Configuring SameSite Cookies in ASP.NET

TLDR

• The SameSite attribute is used to restrict third-party cookies to defend against CSRF attacks.
• There are three SameSite values: None (sent with all requests, requires Secure), Lax (default value, sent only in first-party or link-initiated requests), and Strict (sent only in first-party requests).
• In ASP.NET Core, global configuration can be managed via CookiePolicyOptions, and issues with poor None support in older browsers must be handled.
• ASP.NET Framework 4.7.2 and above support SameSite configuration; Session state requires additional configuration via <sessionState>.
• Browser implementations vary significantly; it is recommended to perform compatibility checks based on the User-Agent.

Core Concepts of SameSite Cookies

SameSite Cookies is a standard established by the IETF, designed to restrict the sending of third-party cookies to defend against Cross-Site Request Forgery (CSRF) attacks.

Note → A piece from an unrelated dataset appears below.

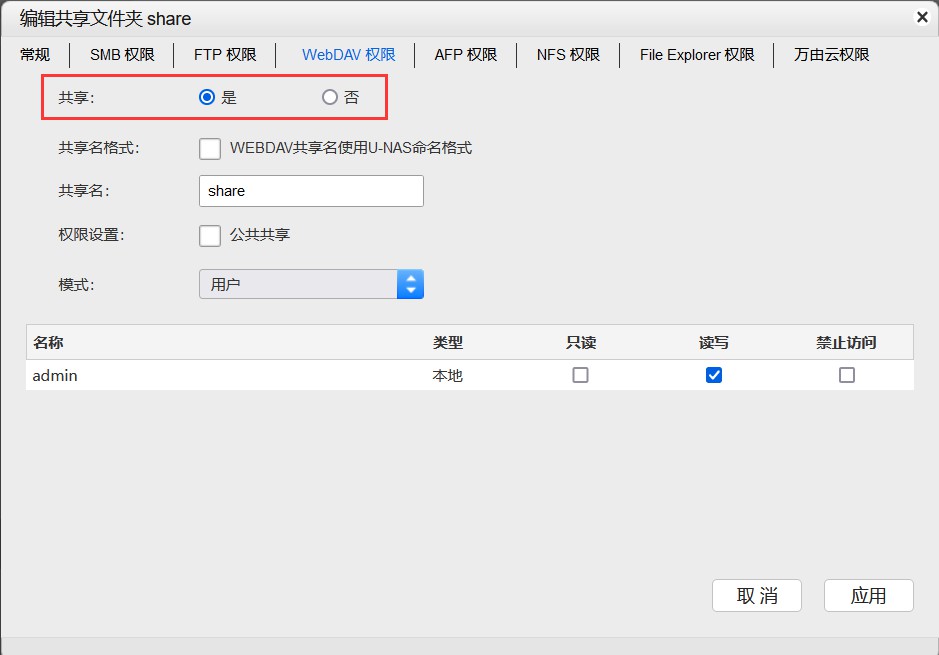939x655 pixels.
Task: Enable the 公共共享 checkbox
Action: click(x=210, y=236)
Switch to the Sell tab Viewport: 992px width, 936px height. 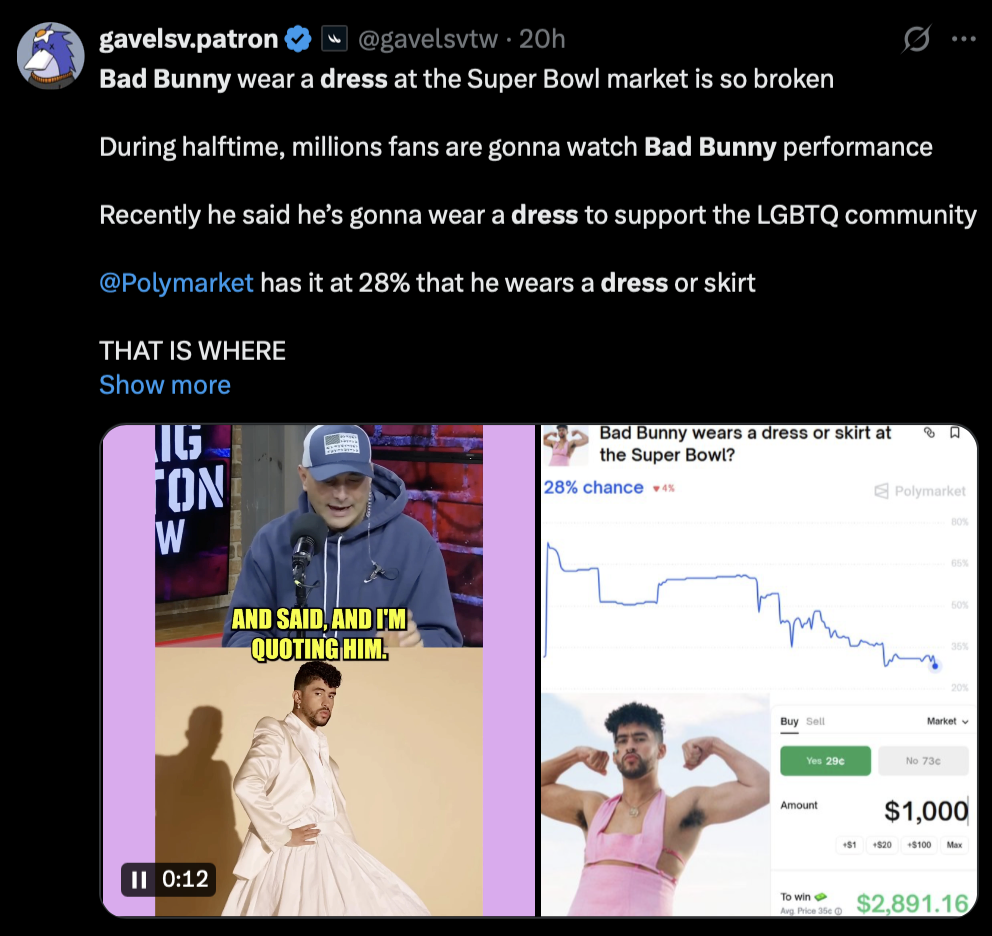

Explanation of SameSite Attribute Values

When you might encounter this issue: When you need to determine whether a cookie should be sent with cross-site requests.

• None: The cookie will be sent in all request scenarios; it must be paired with the Secure attribute in modern environments.
• Lax: The default value for modern browsers; sent only in first-party contexts or when the user navigates to the original site via a link.
• Strict: The cookie will only be sent in first-party context requests.

Request Support in Lax Mode

When you might encounter this issue: When an application relies on cookies for login authentication, and users arrive via links from external websites.

Request Method	Can Cookies be Obtained?
Link (<a>)	O
Form Get	O
Form Post	X
iframe	X
AJAX	X
Image	X

WARNING

Both "Same-Origin Policy" and "SameSite Cookies" are highly dependent on browser implementation, and behavior may differ between versions.

Configuring SameSite Cookies in ASP.NET Core

Global Configuration and Compatibility Handling

When you might encounter this issue: When you need to manage the site-wide cookie policy uniformly and ensure that older browsers do not malfunction due to lack of support for None.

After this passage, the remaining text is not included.